Susanne Cramer (3 December 1936 – 7 January 1969) was a German film and television actress. She was born in Frankfurt, Germany, and died in Hollywood, California, of pneumonia, at age 32.

Biography
At the age of 20, Cramer married the 37-year-old actor Hermann Nehlsen, who pushed her film ambitions. The marriage failed and the actress entered into a relationship with Claus Biederstaedt, whom she had met in 1956 while filming the literary adaptation Kleines Zelt und große Liebe. This relationship also failed; in February 1958, the Frankfurter Abendpost reported that the then 21-year-old actress had attempted suicide, which she denied. 

Cramer had a six-year career in American television, starting with a 1963 episode of The Dakotas, and ending with a 1969 episode of The Guns of Will Sonnett.
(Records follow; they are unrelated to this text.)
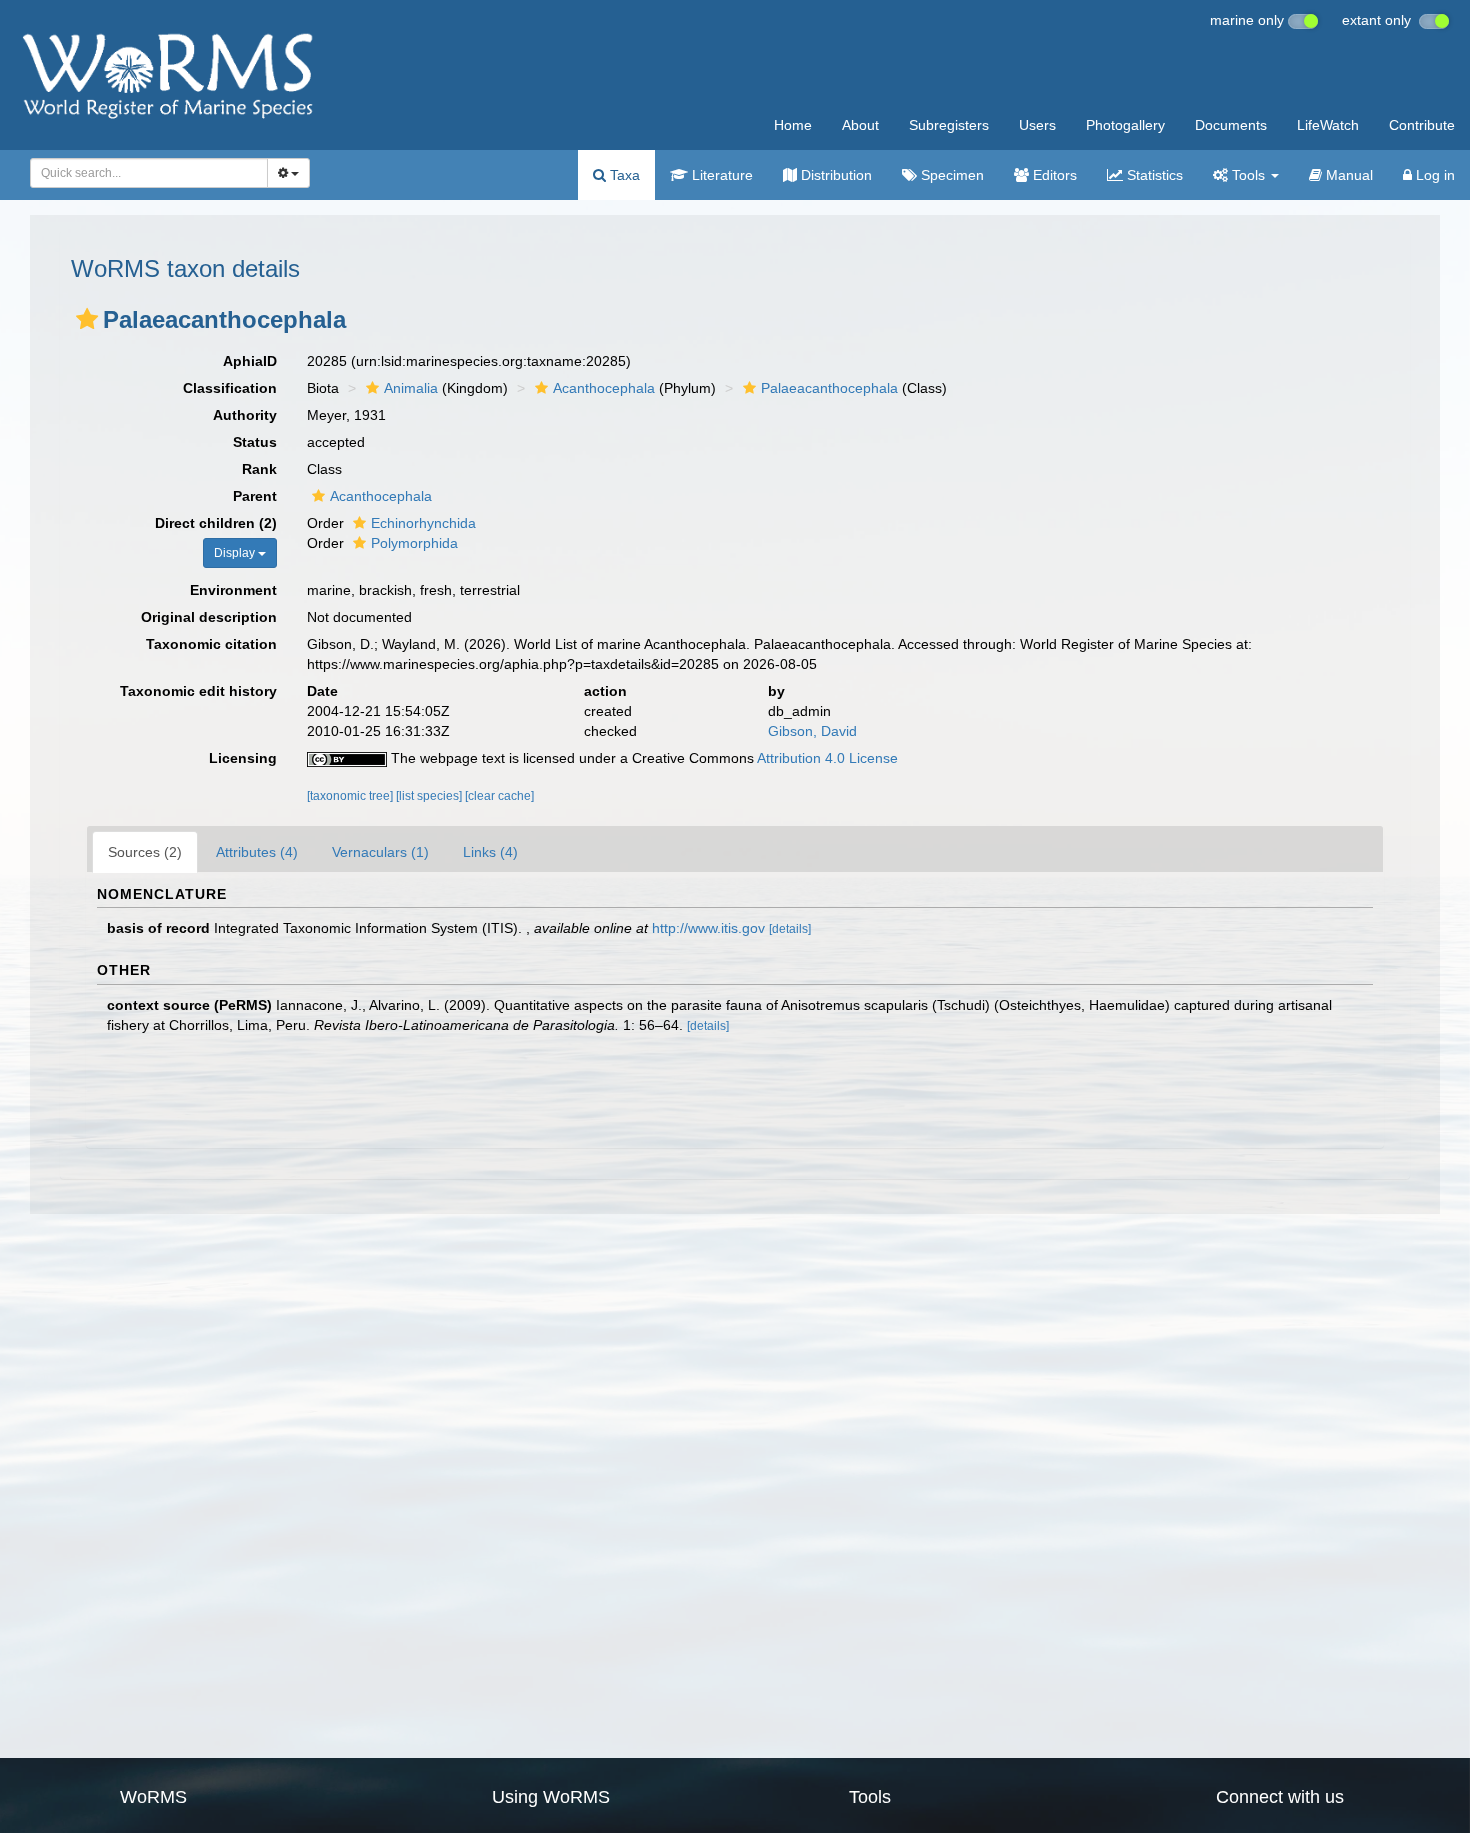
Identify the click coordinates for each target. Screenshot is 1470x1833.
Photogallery (1125, 125)
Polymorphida (414, 543)
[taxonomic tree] (351, 796)
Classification (230, 388)
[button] (87, 319)
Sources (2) (145, 852)
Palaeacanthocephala (829, 388)
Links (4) (490, 852)
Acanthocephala (604, 388)
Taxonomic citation (211, 644)
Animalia (411, 388)
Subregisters (949, 125)
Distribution (834, 175)
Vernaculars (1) (380, 852)
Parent (255, 496)
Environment (233, 590)
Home (793, 125)
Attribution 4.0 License (827, 758)
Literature (720, 175)
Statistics (1153, 175)
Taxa (623, 175)
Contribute (1422, 125)
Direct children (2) (216, 523)
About (860, 125)
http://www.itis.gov (708, 928)
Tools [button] (1248, 175)
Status (255, 442)
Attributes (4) (257, 852)
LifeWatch (1328, 125)
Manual (1347, 175)
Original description (209, 617)
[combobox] (149, 173)
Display (236, 553)
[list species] (430, 796)
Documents (1231, 125)
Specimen (950, 175)
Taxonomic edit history (198, 691)
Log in (1433, 175)
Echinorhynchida (423, 523)
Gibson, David (812, 731)
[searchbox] (143, 173)
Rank (259, 469)
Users (1037, 125)
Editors (1053, 175)
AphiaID (250, 361)
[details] (790, 929)
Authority (245, 415)
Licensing (243, 758)
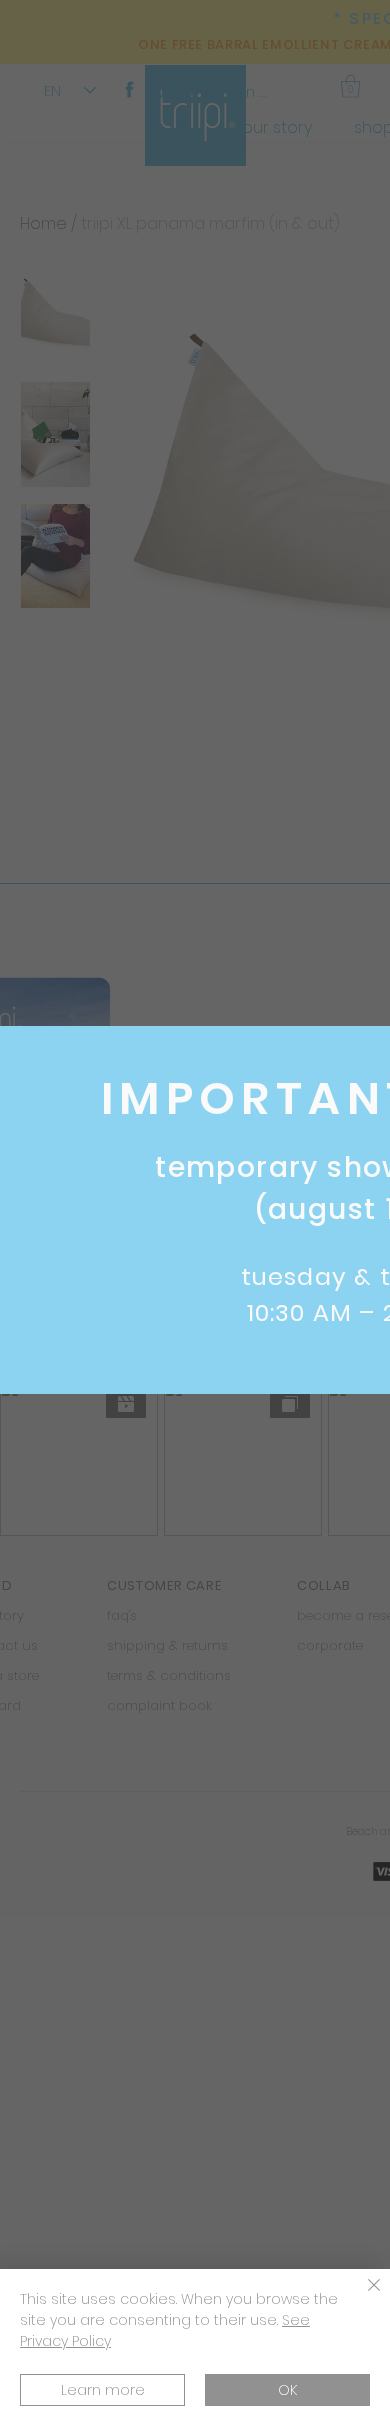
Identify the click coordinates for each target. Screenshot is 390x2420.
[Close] (362, 2297)
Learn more (103, 2390)
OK (287, 2390)
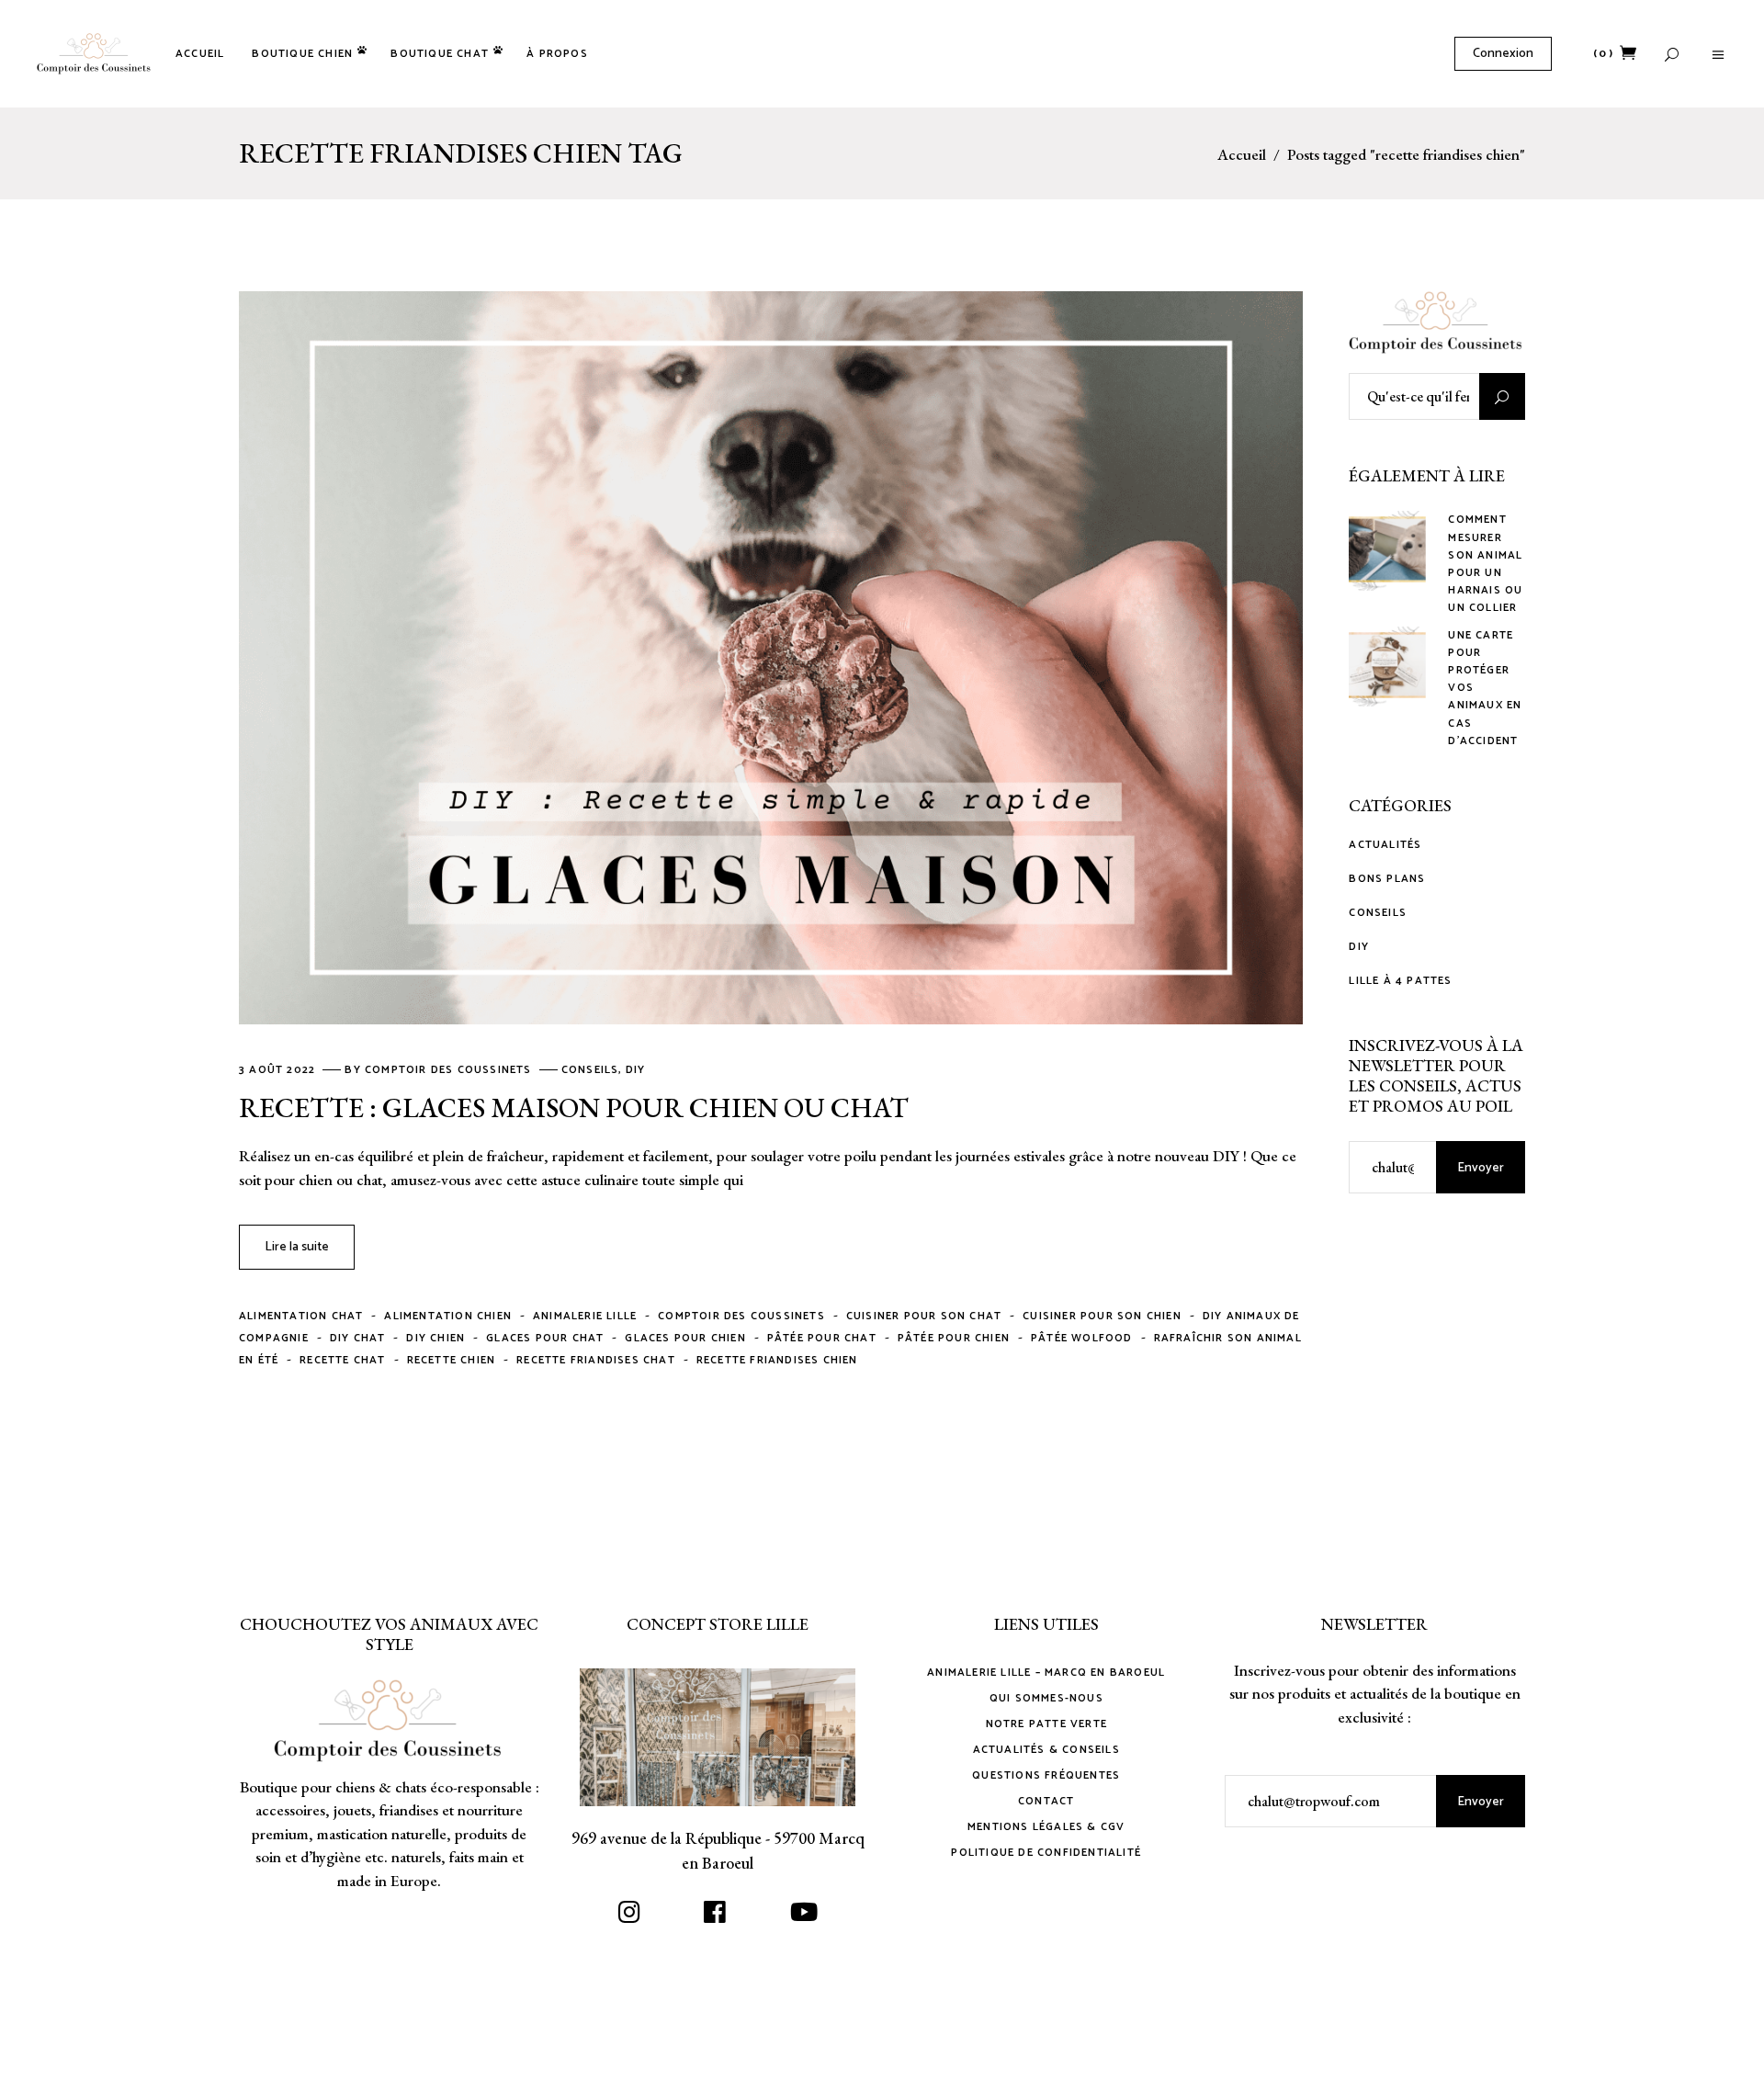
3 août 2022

In between, she was in 24 other television roles. Among them were two appearances on The Rogues in 1964, two appearances on the Kraft Suspense Theater in 1965, two appearances on Burke's Law in 1964-65, and two appearances on The Man from U.N.C.L.E..

She also made appearances in 1964 and 1965 on two episodes of Perry Mason: "The Case of a Place Called Midnight" and as murderer Gerta Palmer in "The Case of the Fugitive Fraulein".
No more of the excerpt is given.